Nexus 5548s to Cisco 3945 via L3 OSPF ECP Issue?

Ignacio Rios · ‎12-05-2016

Hello,

This is my first time posting here, but I do use the Support Community often when I'm looking for answers. I have searched for the possible answer to my problem for well over two weeks and have tried various solutions discussed in other posts, but I just can't get a handle on the exact problem I'm experiencing. I'm running two Nexus 5548UP (both have L3 daughter cards) to host SVIs that run HSRP. These 5548s run FEX down to two B22HP-P (basically HP chassis 2K extenders). To route the SVIs out, the 5548s connect to a Cisco 3945. Each 5548 has a 1Gb link to the 3945 and I'm running OSPF ECMP between them. I'm using a Vlan to peer the 5548s through OSPF via the vPC Peer-Link.

Initially, everything appears to work correctly. We get a nice consistent ping to the server (in diagram) from out workstations (2 hops away and not pictured) averaging 1ms with a high of 4ms. After about 2-3 days the pings will range from 1ms - 2000ms. My co-worker is then unable to RDP to the server. Luckily this is still in the testing phase and not in production.

I have tried doing pings just across the L3 links from the router to the 5548s and the delays are just as bad when the problem arises. A shut/no shut of interface G0/0/0 or G0/1/0 on the router will clear up the problem for another few days. The router is using EHWICS and I've tried replacing SFPs, different fibers, and going to copper. The problem is persistent. The routing table on the router shows the two entries for the SVIs on the 5548 and both entries are also in the CEF table. Today, when the problem was showing itself again, I took the primary link out of the OSPF protocol and just tried testing across the link and the delay was still all over the place. When I look at the CPU utilization of the router and 5548s I don't see anything that is eating up cycles. I've read that the 5548s naturally sitting at a higher average. Just looking at mine now shows an average of 10% with spikes of 60% across the board for the last 72-hrs. I can't ever find anything that is eating up cycles causing those 60% spikes. I've checked the CoPP policy on both of the 5Ks and I've never seen the ICMP-echo policy map show any "violated" bytes, so the CoPP policy isn't the culprit.

I originally thought it was a problem with HSRP because I don't see the Gateway-bit for the virtual mac when I run "show mac address-table," but that wouldn't explain my ping delays from the G0/0/0 and G0/1/0 to Eth1/32 (L3) interfaces. Despite not seeing the Gateway-bit in the MAC address-table, HSRP looks like it's working. The "show hsrp" command shows that the 5548s see eachother. The hello packets are making it across the vPC link and the timers are refreshing, so it looks like it's working. 5548-1 is showing as active for the VLANs and 5548-2 is on standby.

I currently don't have the peer-gateway command in vpc domain, but I've had it on and the problem still persisted the same way.
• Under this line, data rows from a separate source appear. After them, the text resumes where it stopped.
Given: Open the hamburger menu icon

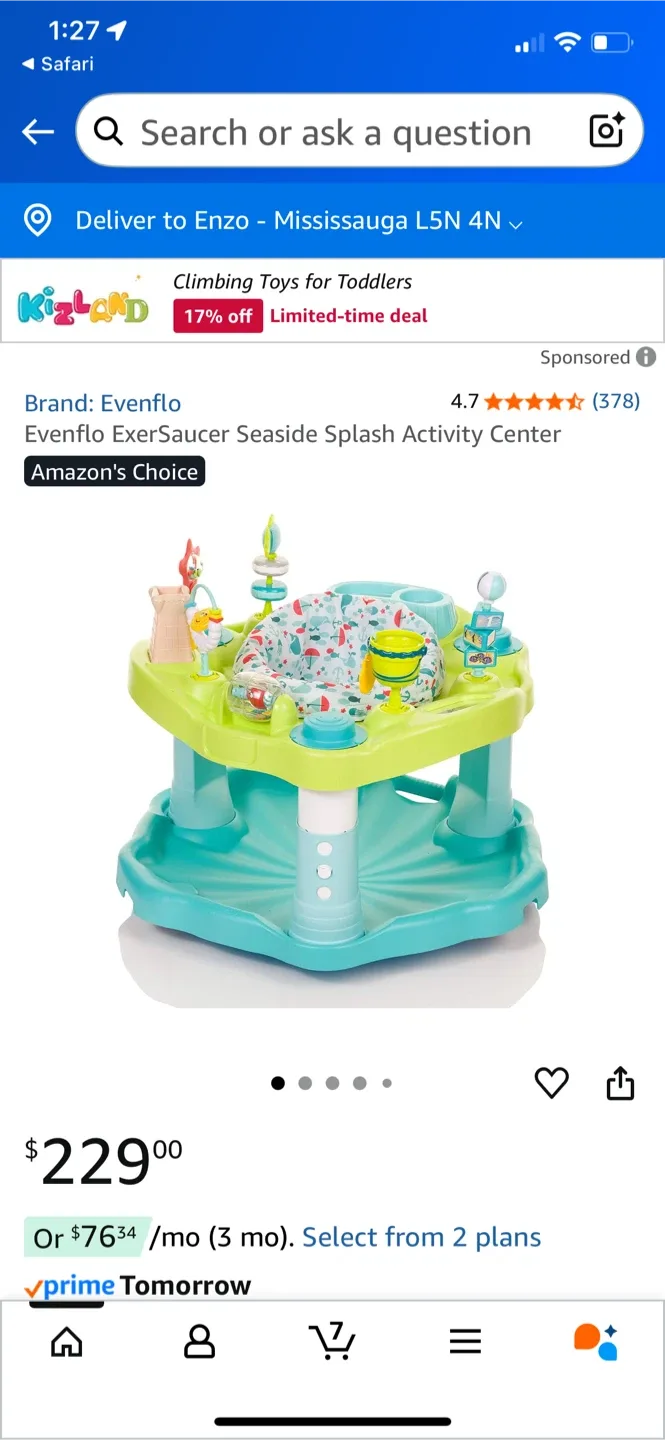Looking at the screenshot, I should click(x=465, y=1342).
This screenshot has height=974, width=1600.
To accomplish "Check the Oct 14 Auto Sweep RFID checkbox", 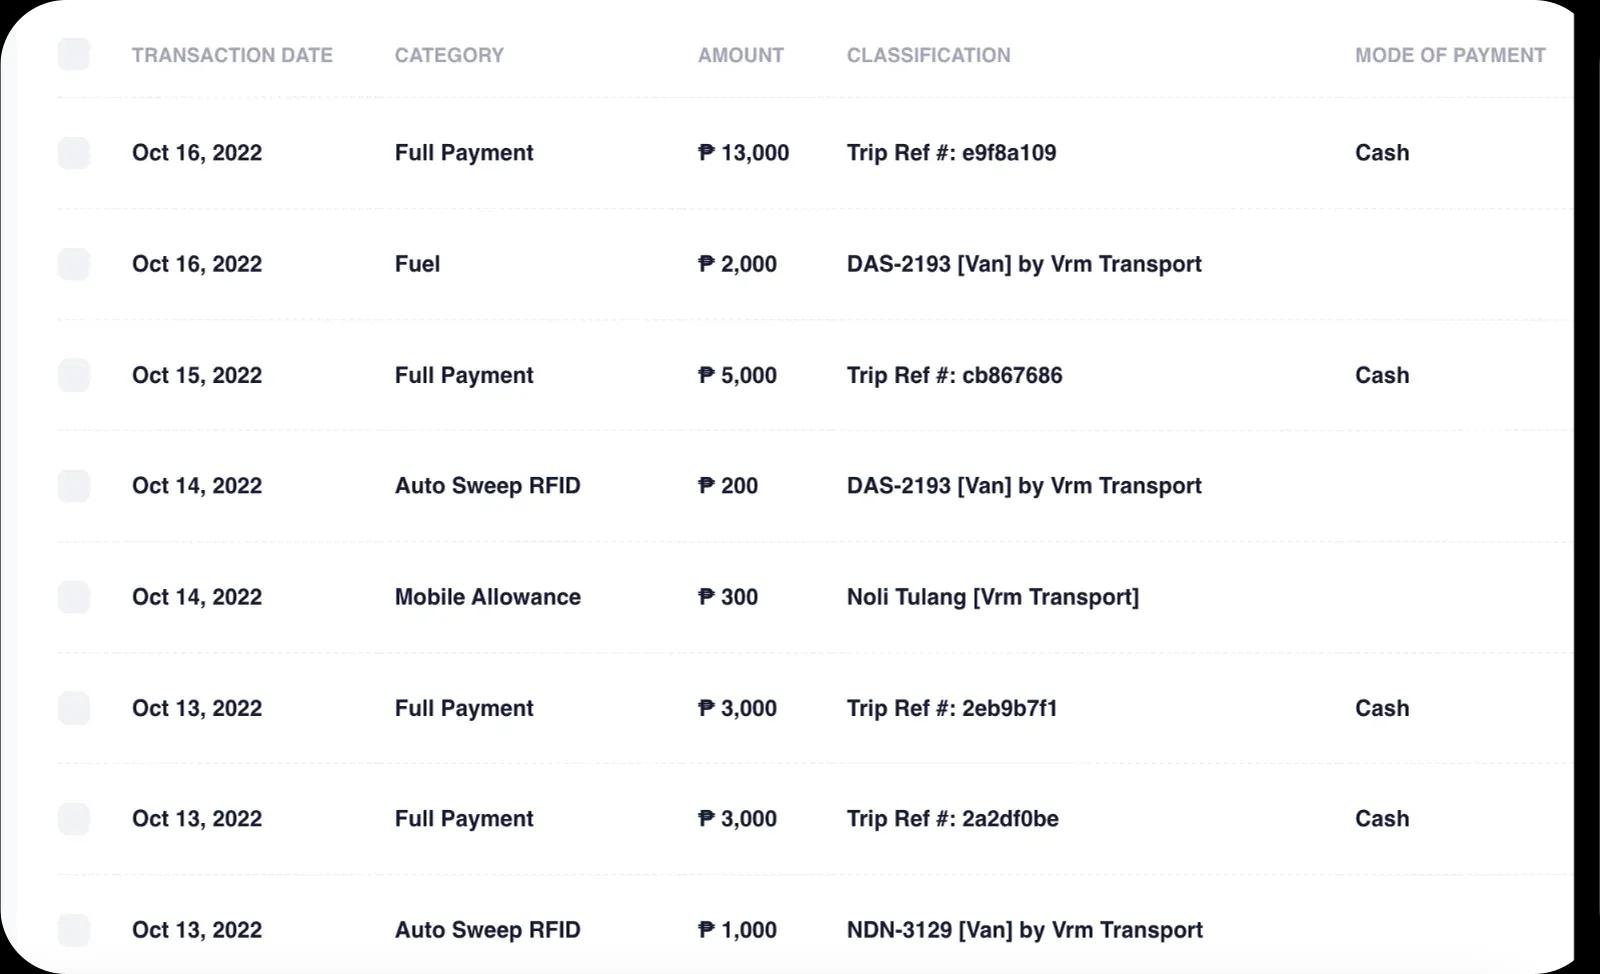I will [74, 486].
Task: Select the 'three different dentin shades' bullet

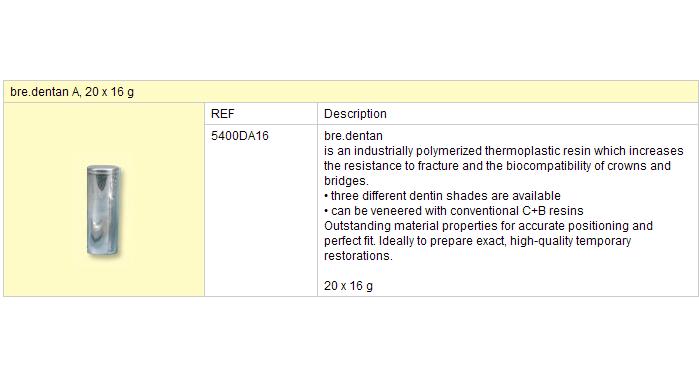Action: coord(442,196)
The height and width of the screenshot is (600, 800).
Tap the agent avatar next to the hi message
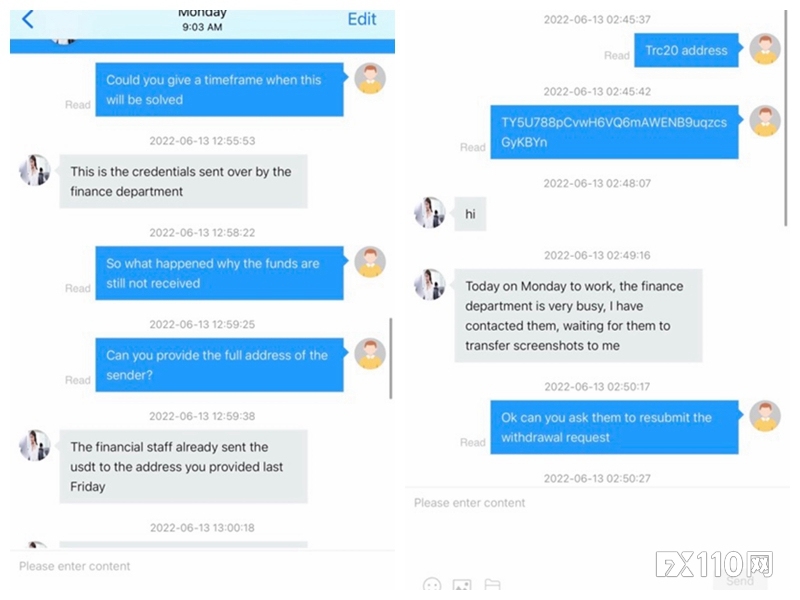click(430, 213)
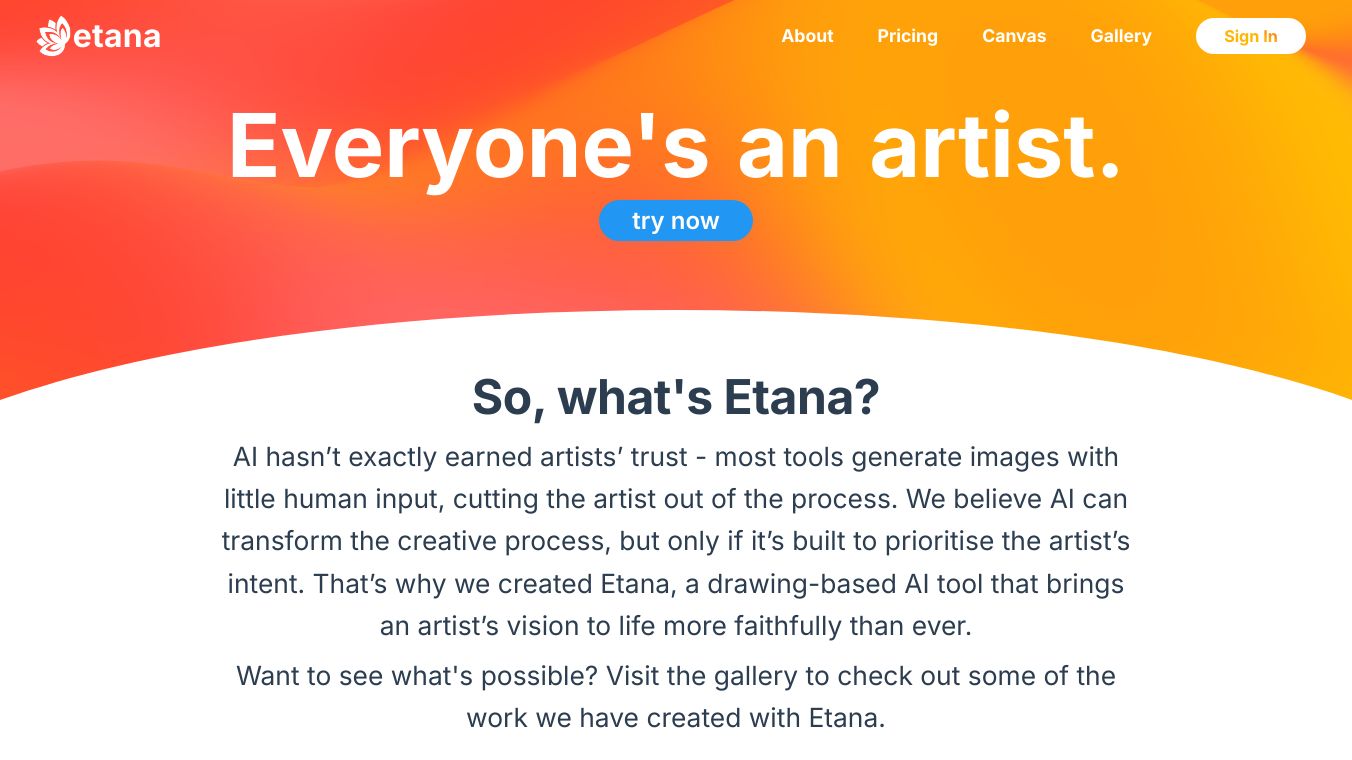Click the "So, what's Etana?" heading
Viewport: 1352px width, 760px height.
[675, 397]
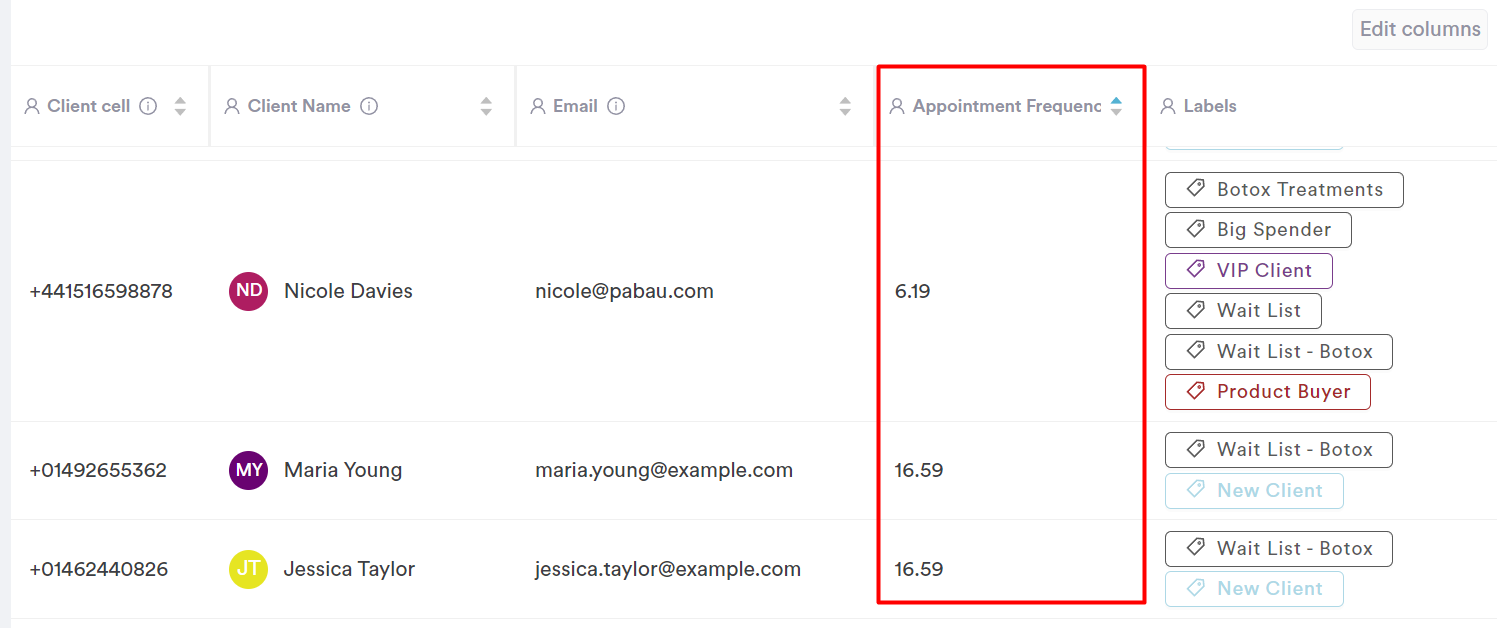Click Maria Young's MY avatar
Viewport: 1497px width, 628px height.
pyautogui.click(x=248, y=470)
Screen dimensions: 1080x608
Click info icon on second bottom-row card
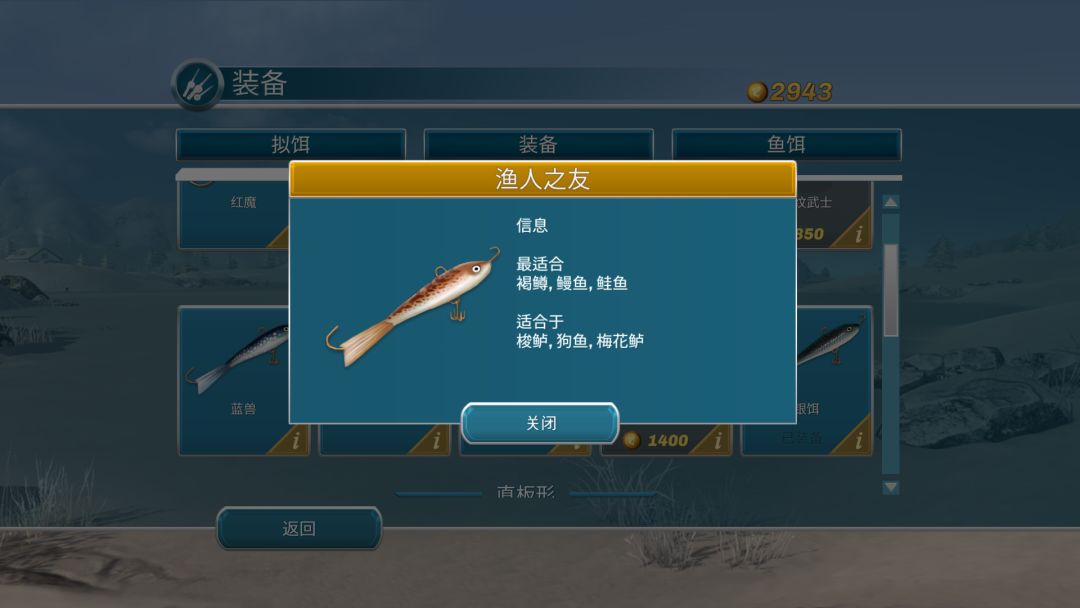click(436, 440)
Just leaving it off at the moment because from what I read, it was mostly EMC (a few other special vendors) that ignored the virtual-MAC of HSRP.

Lastly, I'm not getting any interface errors on the L3 links between the router and 5548s. Making this even hard to t-shoot. I thought it was a code issue on the 5548s because they were still on older 5.X code, but the problem persists in 7.X code.

The IPs in the diagram are not what I'm using, but everything else is configured exactly the same way. Since it's 3 configurations, I figured it was easier to upload than copy/paste everything into here.

Here are the versions of code:

C3945: 15.2(2)T1

5548UP: 7.1(4).N1

Would really appreciate any help. I've poured through many Cisco documents and links provided in other threads for help, but I couldn't find anything.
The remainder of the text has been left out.